Database Types
•By Format:  Online, CD-ROM, Tape
•By Structure
–Bibliographic
–Directory
–Fulltext
–Citation – SciSearch http://library.dialog.com/bluesheets/html/bl0034.html
–Financial – Duns Financial Records Plus http://library.dialog.com/bluesheets/html/bl0519.html
–Numeric - Metals Data File http://www.cas.org/ONLINE/DBSS/mdfss.html
   We’ve just been talking about a collection of online databases so far.  Today, the online database is truly the most common and delivery is often via the Internet.  CD-ROM databases were quite popular in the roughly ten years before the advent of the World Wide Web, but they proved difficult to work with – especially when it came to effective networking.  Tape loaded databases were quite common before the Internet as well, but now they’re not used much.  Sometimes disk drives are used to store data, but again it is not common.  The online database accessed via the Internet is predominant.  When I first started out in libraries, we accessed host computers of online databases by dialing into them via phone lines.  Connection speeds were so slow that I could read the data as it came across my screen.  In library school, I used a dumb terminal with what was known as an acoustical coupler.  We would type in our commands and then wait for a computer response to printed onto the terminal paper – there was no screen.  People used IBM Selectric typewriters as their dumb terminals.  My first supervisor would talk of the days when she would use a keypunch machine to type search commands onto Hollerith cards.  The cards would be mailed off to a university such as Georgia Tech and fed into their computer.  If there were any typographical errors, you found out when the computing center would send you your results via mail.  This would take weeks … even months.  How things have changed!

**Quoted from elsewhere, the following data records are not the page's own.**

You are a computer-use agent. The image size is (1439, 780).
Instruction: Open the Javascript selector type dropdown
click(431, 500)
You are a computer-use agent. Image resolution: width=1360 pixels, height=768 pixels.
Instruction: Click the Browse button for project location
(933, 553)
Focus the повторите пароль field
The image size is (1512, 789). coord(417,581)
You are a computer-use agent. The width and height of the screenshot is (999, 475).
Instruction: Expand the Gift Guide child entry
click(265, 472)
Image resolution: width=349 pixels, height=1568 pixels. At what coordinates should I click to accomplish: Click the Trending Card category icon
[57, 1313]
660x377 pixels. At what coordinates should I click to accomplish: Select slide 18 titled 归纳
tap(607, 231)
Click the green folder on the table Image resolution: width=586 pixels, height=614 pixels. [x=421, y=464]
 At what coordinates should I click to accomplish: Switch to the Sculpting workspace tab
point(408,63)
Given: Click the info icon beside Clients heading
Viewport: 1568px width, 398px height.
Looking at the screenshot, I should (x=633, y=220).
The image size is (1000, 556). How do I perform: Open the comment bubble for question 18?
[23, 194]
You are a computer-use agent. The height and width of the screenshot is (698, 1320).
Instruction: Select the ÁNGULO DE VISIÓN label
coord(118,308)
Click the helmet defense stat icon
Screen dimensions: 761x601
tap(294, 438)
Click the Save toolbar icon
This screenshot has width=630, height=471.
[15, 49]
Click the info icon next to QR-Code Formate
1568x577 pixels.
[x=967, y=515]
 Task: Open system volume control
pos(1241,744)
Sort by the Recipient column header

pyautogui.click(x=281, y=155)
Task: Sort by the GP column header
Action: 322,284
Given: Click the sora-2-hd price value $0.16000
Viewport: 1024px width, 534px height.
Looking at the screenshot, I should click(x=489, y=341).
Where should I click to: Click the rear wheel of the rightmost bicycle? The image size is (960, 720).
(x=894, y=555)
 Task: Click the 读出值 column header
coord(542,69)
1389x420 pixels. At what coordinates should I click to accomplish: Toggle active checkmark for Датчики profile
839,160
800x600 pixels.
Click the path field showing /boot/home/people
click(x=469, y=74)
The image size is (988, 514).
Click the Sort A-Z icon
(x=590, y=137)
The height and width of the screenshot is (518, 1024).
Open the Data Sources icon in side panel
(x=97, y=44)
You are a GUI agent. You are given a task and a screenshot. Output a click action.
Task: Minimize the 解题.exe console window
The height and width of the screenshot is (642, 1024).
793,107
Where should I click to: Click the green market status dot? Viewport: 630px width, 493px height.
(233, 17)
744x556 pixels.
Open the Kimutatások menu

   Databases can also be divided up by the structure of their data.  The bibliographic database, such as ERIC or NTIS or a library catalog, are very familiar to most people – especially to librarians and library school students.
   The directory is also a common type of database that one will experience.  They are just as tricky to search as other types of databases.  Even a small directory of a few hundred hotel guests or hospital patients can overwhelm those unprepared to use them.  At the recent ALA conference in Chicago, I failed to reach a colleague because the query was too difficult for the operator of the hotel.  At Carnegie Mellon, we routinely get calls for the public library because the telephone operators have difficulty with the directory.
   The fulltext database has now become very common.  Fulltext databases can be difficult to search unless one can focus their search to bibliographic and abstract data.  They will often swamp the database searcher with huge sets of search results.  They can often be quite advantageous as well.  Once, I was trying to see if anyone had ever found a way to put an electric charge on a bunch of tiny pieces of glass.  I was able to search for the words glass near the word pellet or shard or bead or fragment that also showed up near the phrase “electric charge” or “electrical charge.”  I located a German patent that described a way that a company did it in order to put a charge on particles in a sand blaster – the idea was to have the glassy fragments of the sand blaster have the dust from the blaster stick to the glass.  Remember in science class when you had to rub a glass rod with a sheet of rubber?  Well, the inventor had the glass pellets pneumatically transported through a rubber-lined tube.  The inner surface of the tube had helical shaped ridges that caused the glass fragments to bounce all over the place – the end result of the glass pieces bouncing off the rubber was a static charge!  That had to be one of my happiest moments as a database searcher.  The engineer that I was working with was astounded when I found a working method with just a couple of hours of planning and conducting a literature search.  We’ll be learning how DIALOG lets us search through full text.  Then … take this to the bank … you’ll be looking for a good equivalent search feature whenever you come across a fulltext database.
   Citation databases – wow!  Things have really begun to change in this arena.  Perhaps ten years ago, the only citation databases were those in the Westlaw legal databases and the triad of databases from the Institute for Scientific Information: the computer versions of the Science Citation Index, the Social Sciences Citation Index, and the Arts and Humanities Citation Index.  The power of a citation index is that you can start from one good article written perhaps … five years ago … and quickly search for other more recent articles that listed the older article in their list of references.
   Financial databases are an interesting monster!  The key to searching them is to gain an appreciation for the typical information found in a financial record.  Then, gain an appreciation for how the data is structured – in DIALOG we would use their Bluesheets.  Other database vendors also provide searching guidance as well.
   Numeric databases allow the user to do things like search for materials with a certain set of properties … perhaps a range of boiling points for a database of chemicals or metals with a coefficient of thermal expansion below a desired value.
   To help illustrate what the last three databases are like, the URLs that I’ve provided will lead you to search aids for databases of each type.  The first two are Bluesheets from DIALOG.  The third is the “Database Summary Sheet”  from the American Chemical Society’s STN databases.  STN is a service that can be considered similar to DIALOG.  It has more of an emphasis on scientific information while DIALOG seems to do an admirable job with all types of databases (with the exception of numeric databases of scientific information – note that my example wasn’t another Bluesheet).